A Gamified Phishing Simulator Using Reinforcement Learning

Abstract

An organisation's security is fundamentally reliant on its people. Regardless of the sophistication of its cybersecurity infrastructure, the absence of comprehensive training and awareness can lead to vulnerabilities. Traditional phishing awareness training typically involves sending simulated phishing emails to employees, allowing organisations to monitor actions such as link clicks, email reporting, and responses. While this method offers valuable insights into employee behaviour, it often struggles to engage users effectively.

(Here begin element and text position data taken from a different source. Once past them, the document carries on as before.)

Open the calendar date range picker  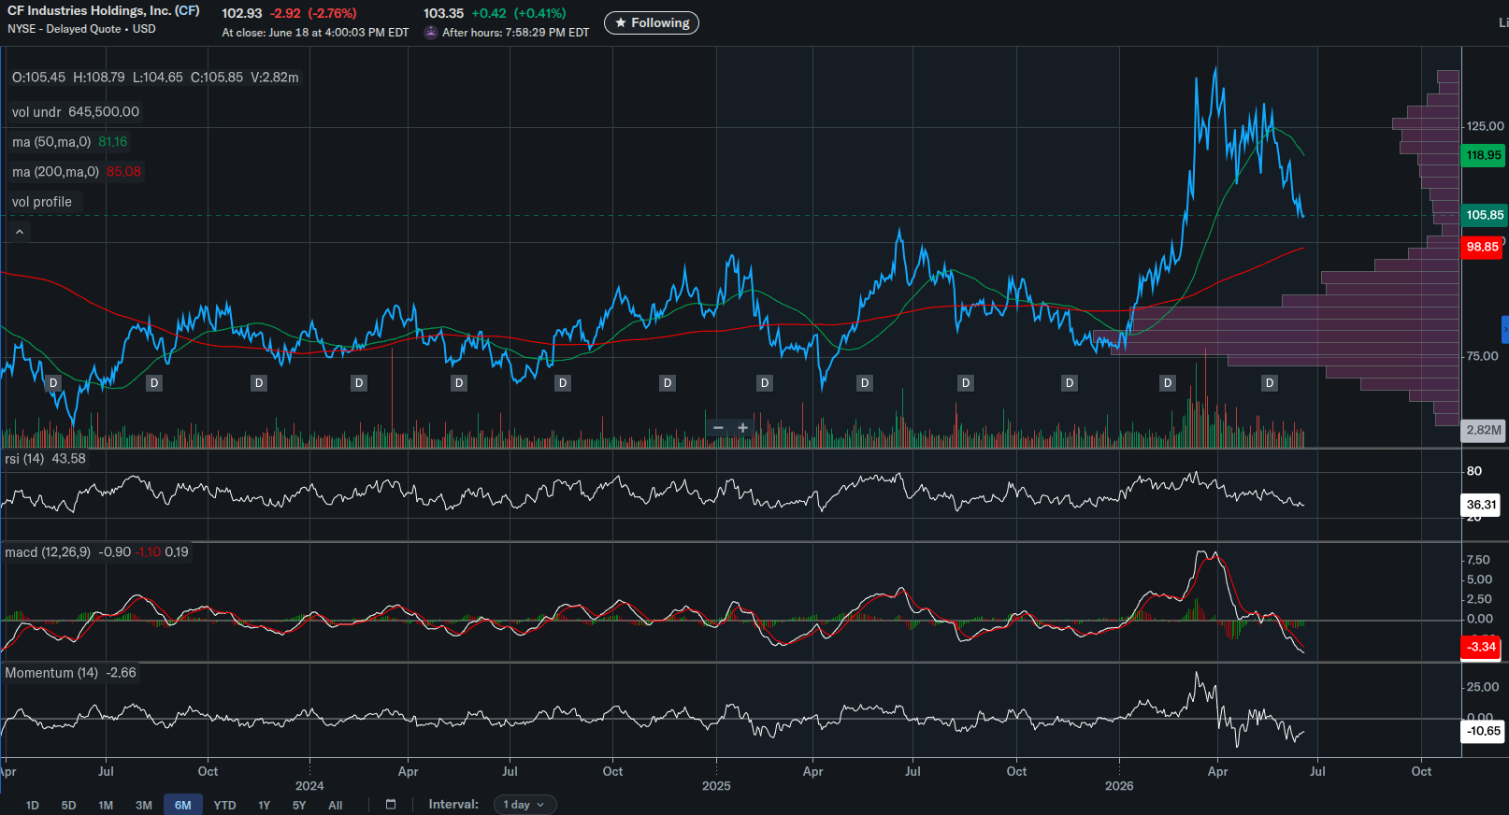(x=391, y=805)
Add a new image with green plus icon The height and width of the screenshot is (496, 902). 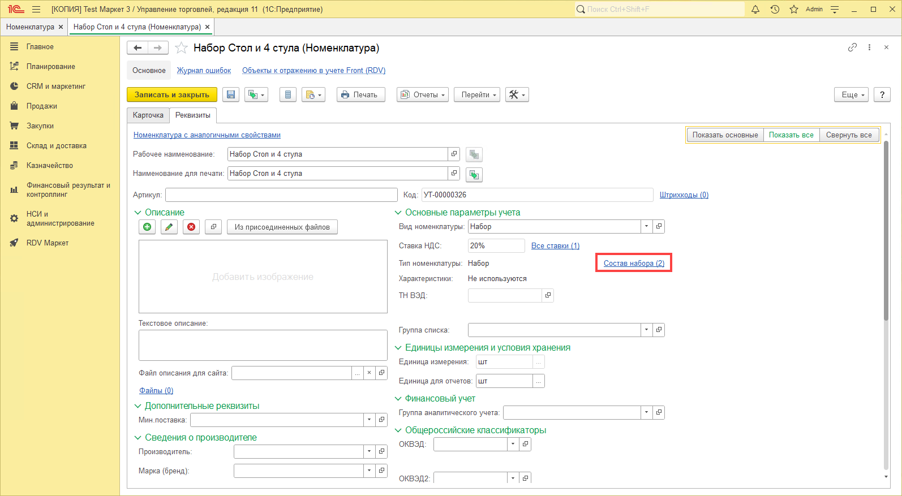point(147,227)
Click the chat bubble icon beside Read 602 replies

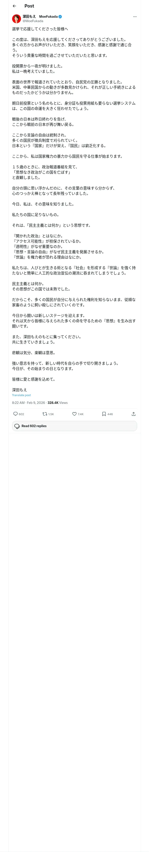point(17,426)
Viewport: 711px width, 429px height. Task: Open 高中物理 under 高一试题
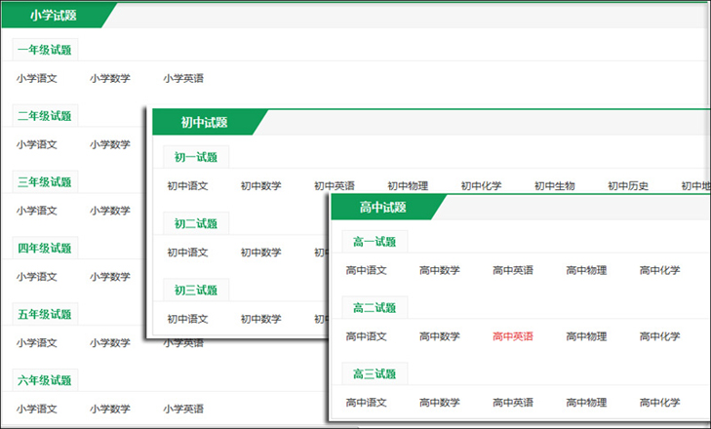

This conventional approach may not create a dynamic learning environment conducive to better retention of vital security practices. Furthermore, users generally do not receive immediate feedback regarding their interactions with phishing links, leaving organisations more susceptible to social engineering attacks. This research seeks to address the issue by developing an interactive gamified phishing simulator that employs reinforcement learning (RL). The methodology for this study consists of two key components. First, a literature review was conducted to assess existing phishing awareness techniques and explore how RL can be applied effectively. This review examined the integration of RL within cybersecurity education and explored the impact of gamification on user behaviour. For the RL agent, a dataset comprising both phishing and legitimate emails was compiled. The agent was then trained to discern phishing emails from legitimate ones based on various email features.  Then the agent presents users with email challenges and delivers real-time feedback on their selections. The simulator incorporates a reward and badge system that promotes active participation and ongoing learning. This approach aims to overcome the limitations traditionally associated with static phishing training by fostering continuous learning, ultimately reducing user susceptibility. The effectiveness of the proposed simulator was evaluated based on its classification accuracy of phishing and legitimate emails.